#### What is required:
An exact copy of all the data is the required output.

#### Data extract:
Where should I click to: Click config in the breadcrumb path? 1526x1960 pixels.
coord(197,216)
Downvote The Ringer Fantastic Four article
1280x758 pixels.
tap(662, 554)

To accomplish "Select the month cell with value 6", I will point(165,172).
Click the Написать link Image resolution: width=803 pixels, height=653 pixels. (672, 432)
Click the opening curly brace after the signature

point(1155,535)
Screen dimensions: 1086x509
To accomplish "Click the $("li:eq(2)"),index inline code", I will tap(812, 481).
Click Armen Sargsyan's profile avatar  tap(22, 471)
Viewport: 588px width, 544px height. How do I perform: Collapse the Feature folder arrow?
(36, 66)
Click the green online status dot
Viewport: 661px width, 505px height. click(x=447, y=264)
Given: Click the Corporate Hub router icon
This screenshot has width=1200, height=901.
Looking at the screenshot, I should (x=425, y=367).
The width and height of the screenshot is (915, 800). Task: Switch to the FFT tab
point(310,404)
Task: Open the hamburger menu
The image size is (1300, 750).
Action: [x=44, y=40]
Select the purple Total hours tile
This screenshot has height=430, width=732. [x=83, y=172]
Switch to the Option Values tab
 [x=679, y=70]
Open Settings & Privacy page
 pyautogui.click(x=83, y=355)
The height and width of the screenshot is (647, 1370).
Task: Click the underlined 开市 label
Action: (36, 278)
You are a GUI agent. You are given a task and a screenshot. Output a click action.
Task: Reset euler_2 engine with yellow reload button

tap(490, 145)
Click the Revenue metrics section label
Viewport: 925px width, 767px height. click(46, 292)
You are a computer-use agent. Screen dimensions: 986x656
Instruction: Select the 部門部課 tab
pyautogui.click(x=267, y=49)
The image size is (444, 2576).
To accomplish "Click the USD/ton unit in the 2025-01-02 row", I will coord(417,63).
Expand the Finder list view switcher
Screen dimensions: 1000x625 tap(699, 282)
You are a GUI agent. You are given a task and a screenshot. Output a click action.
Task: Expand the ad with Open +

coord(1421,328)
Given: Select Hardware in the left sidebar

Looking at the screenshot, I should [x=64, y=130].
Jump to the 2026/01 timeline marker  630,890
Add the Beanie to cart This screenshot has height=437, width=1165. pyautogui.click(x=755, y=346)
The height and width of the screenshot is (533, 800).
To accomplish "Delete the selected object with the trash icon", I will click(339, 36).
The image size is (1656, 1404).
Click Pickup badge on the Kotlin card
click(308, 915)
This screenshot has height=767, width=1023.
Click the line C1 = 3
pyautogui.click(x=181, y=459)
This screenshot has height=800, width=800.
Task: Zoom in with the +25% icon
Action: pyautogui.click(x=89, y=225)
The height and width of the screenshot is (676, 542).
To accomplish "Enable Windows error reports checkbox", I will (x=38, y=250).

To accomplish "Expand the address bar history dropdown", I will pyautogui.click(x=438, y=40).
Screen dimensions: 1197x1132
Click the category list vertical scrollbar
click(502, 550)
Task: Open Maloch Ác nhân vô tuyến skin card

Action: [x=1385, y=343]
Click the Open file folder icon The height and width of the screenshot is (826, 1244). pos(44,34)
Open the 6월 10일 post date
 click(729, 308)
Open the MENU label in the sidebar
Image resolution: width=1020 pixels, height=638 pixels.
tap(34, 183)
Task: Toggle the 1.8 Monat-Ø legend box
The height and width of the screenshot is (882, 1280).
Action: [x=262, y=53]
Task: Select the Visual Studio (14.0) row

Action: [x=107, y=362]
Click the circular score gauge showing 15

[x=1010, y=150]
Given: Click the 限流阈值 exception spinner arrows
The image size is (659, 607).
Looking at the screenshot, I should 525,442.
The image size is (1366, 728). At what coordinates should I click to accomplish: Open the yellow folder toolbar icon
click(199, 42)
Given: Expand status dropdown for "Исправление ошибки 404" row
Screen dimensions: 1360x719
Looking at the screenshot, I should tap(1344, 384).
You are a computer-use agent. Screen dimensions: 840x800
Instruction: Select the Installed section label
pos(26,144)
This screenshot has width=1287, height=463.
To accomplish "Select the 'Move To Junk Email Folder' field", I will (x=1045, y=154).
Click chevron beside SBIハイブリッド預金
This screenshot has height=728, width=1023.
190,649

#### Response:
Where should I click to: Click config in the breadcrumb path? 1526x1960 pixels.
coord(197,216)
Downvote The Ringer Fantastic Four article
1280x758 pixels.
tap(662, 554)

To accomplish "Select the month cell with value 6", I will point(165,172).
Click the Написать link Image resolution: width=803 pixels, height=653 pixels. (672, 432)
Click the opening curly brace after the signature

point(1155,535)
Screen dimensions: 1086x509
To accomplish "Click the $("li:eq(2)"),index inline code", I will tap(812, 481).
Click Armen Sargsyan's profile avatar  tap(22, 471)
Viewport: 588px width, 544px height. How do I perform: Collapse the Feature folder arrow?
(36, 66)
Click the green online status dot
Viewport: 661px width, 505px height. click(x=447, y=264)
Given: Click the Corporate Hub router icon
This screenshot has width=1200, height=901.
Looking at the screenshot, I should (x=425, y=367).
The width and height of the screenshot is (915, 800). Task: Switch to the FFT tab
point(310,404)
Task: Open the hamburger menu
The image size is (1300, 750).
Action: [x=44, y=40]
Select the purple Total hours tile
This screenshot has height=430, width=732. [x=83, y=172]
Switch to the Option Values tab
 [x=679, y=70]
Open Settings & Privacy page
 pyautogui.click(x=83, y=355)
The height and width of the screenshot is (647, 1370).
Task: Click the underlined 开市 label
Action: (36, 278)
You are a GUI agent. You are given a task and a screenshot. Output a click action.
Task: Reset euler_2 engine with yellow reload button

tap(490, 145)
Click the Revenue metrics section label
Viewport: 925px width, 767px height. click(46, 292)
You are a computer-use agent. Screen dimensions: 986x656
Instruction: Select the 部門部課 tab
pyautogui.click(x=267, y=49)
The image size is (444, 2576).
To accomplish "Click the USD/ton unit in the 2025-01-02 row", I will coord(417,63).
Expand the Finder list view switcher
Screen dimensions: 1000x625 tap(699, 282)
You are a GUI agent. You are given a task and a screenshot. Output a click action.
Task: Expand the ad with Open +

coord(1421,328)
Given: Select Hardware in the left sidebar

Looking at the screenshot, I should [x=64, y=130].
Jump to the 2026/01 timeline marker  630,890
Add the Beanie to cart This screenshot has height=437, width=1165. pyautogui.click(x=755, y=346)
The height and width of the screenshot is (533, 800).
To accomplish "Delete the selected object with the trash icon", I will click(339, 36).
The image size is (1656, 1404).
Click Pickup badge on the Kotlin card
click(308, 915)
This screenshot has height=767, width=1023.
Click the line C1 = 3
pyautogui.click(x=181, y=459)
This screenshot has height=800, width=800.
Task: Zoom in with the +25% icon
Action: pyautogui.click(x=89, y=225)
The height and width of the screenshot is (676, 542).
To accomplish "Enable Windows error reports checkbox", I will (x=38, y=250).

To accomplish "Expand the address bar history dropdown", I will pyautogui.click(x=438, y=40).
Screen dimensions: 1197x1132
Click the category list vertical scrollbar
click(502, 550)
Task: Open Maloch Ác nhân vô tuyến skin card

Action: [x=1385, y=343]
Click the Open file folder icon The height and width of the screenshot is (826, 1244). pos(44,34)
Open the 6월 10일 post date
 click(729, 308)
Open the MENU label in the sidebar
Image resolution: width=1020 pixels, height=638 pixels.
tap(34, 183)
Task: Toggle the 1.8 Monat-Ø legend box
The height and width of the screenshot is (882, 1280).
Action: [x=262, y=53]
Task: Select the Visual Studio (14.0) row

Action: [x=107, y=362]
Click the circular score gauge showing 15

[x=1010, y=150]
Given: Click the 限流阈值 exception spinner arrows
The image size is (659, 607).
Looking at the screenshot, I should 525,442.
The image size is (1366, 728). At what coordinates should I click to accomplish: Open the yellow folder toolbar icon
click(199, 42)
Given: Expand status dropdown for "Исправление ошибки 404" row
Screen dimensions: 1360x719
Looking at the screenshot, I should tap(1344, 384).
You are a computer-use agent. Screen dimensions: 840x800
Instruction: Select the Installed section label
pos(26,144)
This screenshot has width=1287, height=463.
To accomplish "Select the 'Move To Junk Email Folder' field", I will (x=1045, y=154).
Click chevron beside SBIハイブリッド預金
This screenshot has height=728, width=1023.
190,649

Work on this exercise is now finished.